Broad Street Bully: Flyers fans take to the Art Museum steps, Rocky-style
PRONGERED-UP for payback tonight at the Wachovia Center, Bully devotes today's column to keep-the-faith diehards like these: JUST LIKE ROCKY: You know it's underdog do-or-die time when Flyers fans run the Art Museum steps, as they did yesterday.
PRONGERED-UP for payback tonight at the Wachovia Center, Bully devotes today's column to keep-the-faith diehards like these:
JUST LIKE ROCKY: You know it's underdog do-or-die time when Flyers fans run the Art Museum steps, as they did yesterday.
John "Gumbo" Guminski of Plymouth Meeting struggled to put an XL orange Flyers T-shirt on Shane, his 2-year-old Lab.
"We just came from a long run in the dog park," Guminski said, as the pooped pooch stretched out at the foot of the steps and yawned. "C'mon, big guy," Guminski pleaded, but Shane's eyes were closing.
Guminski said that in 1974, despite the threat of suspension, he and his La Salle College High School classmates - including Pat McLoone [now Daily News managing editor] - cut school to see the first Stanley Cup Championship parade in Flyers' history.
The Flyers had beaten the heavily favored Boston Bruins and superstar Bobby Orr.
Guminski said, "We were walking north on Broad Street from South Philly when, somewhere around Broad and Snyder, we saw a guy walking south, butt naked, beer in hand, screaming, '1,2,3,4! Who the [bleep] is Bobby Orr?' I'll never forget it."
Shane suddenly roused himself and started up the steps with Guminski, but soon slipped his collar and returned to his resting spot.
Second-graders from the Dorothy L. Bullock School in Glassboro, N.J., including Jade Wesley, 7, also were running the steps.
"We're originally from New York," said her mom, Tracy, "but we've lived in South Jersey for five years and we're with the Flyers all the way home, baby!"
Jeweleigh Palitti, whose daughter Alexis, 8, ran the steps, said her husband, Johnny, is such a fanatic that, "when we were on vacation in Jamaica, he still managed to see his Flyers games.
"Two years ago, he got so excited when the Flyers scored at the Wachovia Center, he jumped up and pulled his sciatica. We went to the hospital after the game because he wouldn't leave during it, despite the pain."
Margaret DiPatri, whose daughter Morgan, 8, ran the steps, said her husband, Dan, "never misses a Flyers game, never, never. I mean never."

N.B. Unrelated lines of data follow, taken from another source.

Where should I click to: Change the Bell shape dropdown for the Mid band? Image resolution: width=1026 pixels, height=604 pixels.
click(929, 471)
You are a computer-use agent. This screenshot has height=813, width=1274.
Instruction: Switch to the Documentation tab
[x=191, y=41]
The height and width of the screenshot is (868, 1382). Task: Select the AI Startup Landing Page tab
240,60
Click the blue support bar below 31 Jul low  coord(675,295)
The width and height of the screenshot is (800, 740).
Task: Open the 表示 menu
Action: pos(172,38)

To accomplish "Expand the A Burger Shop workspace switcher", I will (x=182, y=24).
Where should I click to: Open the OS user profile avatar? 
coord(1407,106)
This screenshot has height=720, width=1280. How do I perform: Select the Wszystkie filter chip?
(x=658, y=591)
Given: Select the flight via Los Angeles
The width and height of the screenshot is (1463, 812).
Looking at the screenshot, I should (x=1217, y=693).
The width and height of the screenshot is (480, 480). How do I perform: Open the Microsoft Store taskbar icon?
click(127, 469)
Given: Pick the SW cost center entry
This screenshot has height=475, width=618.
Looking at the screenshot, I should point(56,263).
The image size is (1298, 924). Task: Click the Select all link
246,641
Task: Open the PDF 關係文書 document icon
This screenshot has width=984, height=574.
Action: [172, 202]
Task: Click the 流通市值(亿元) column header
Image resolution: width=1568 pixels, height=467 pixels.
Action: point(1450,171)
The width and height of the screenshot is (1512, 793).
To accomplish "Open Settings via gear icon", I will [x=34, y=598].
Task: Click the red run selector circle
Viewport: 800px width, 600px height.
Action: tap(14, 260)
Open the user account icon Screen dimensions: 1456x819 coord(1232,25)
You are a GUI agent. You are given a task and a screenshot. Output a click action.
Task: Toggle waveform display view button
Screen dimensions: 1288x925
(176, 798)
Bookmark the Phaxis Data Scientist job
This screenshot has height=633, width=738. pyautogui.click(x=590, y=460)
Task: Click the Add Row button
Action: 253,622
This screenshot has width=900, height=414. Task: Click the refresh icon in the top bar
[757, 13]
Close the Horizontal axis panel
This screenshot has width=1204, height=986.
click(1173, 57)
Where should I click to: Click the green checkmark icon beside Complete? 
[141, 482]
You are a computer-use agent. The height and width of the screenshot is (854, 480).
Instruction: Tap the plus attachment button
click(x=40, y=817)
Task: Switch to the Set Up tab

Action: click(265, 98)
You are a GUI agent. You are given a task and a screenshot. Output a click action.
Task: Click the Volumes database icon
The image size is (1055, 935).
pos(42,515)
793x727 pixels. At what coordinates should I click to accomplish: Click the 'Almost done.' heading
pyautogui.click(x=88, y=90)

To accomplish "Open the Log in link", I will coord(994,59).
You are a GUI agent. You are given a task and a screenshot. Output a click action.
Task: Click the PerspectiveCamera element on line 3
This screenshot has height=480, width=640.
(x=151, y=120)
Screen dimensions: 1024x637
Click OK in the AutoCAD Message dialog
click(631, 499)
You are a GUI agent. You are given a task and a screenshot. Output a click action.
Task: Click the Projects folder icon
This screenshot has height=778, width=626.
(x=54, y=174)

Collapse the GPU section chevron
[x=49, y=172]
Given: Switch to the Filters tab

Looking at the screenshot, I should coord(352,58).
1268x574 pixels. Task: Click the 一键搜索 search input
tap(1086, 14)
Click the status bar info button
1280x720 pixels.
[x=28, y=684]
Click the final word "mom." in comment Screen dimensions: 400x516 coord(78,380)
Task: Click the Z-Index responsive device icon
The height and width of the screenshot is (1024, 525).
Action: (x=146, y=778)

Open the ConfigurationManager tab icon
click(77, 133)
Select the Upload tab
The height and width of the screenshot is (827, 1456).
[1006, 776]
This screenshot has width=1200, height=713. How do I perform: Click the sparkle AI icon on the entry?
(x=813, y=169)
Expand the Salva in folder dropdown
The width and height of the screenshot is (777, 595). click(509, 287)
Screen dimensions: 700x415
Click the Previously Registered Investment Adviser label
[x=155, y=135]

RALLY-TOWEL DRESS: Kelly Simmons, 20, of Douglassville, Berks County, wore a dress made out of Flyers rally towels to see her team win Game 3 at the Wachovia Center, while her friend Scott Pringle, 26, carried a Stanley Cup that he built out of hockey sticks. They hope to channel the same Cup Karma tonight.
CUP ON THE BRAIN: Mike Braz, 45, of South Philly, a Flyers lifer since he went to both championship parades as a kid in '74 and '75, will wear his orange Flyers helmet with a mini Stanley Cup on top tonight, hoping to get closer to his third parade.
"I live in Packer Park, five minutes from Broad Street," he said hopefully.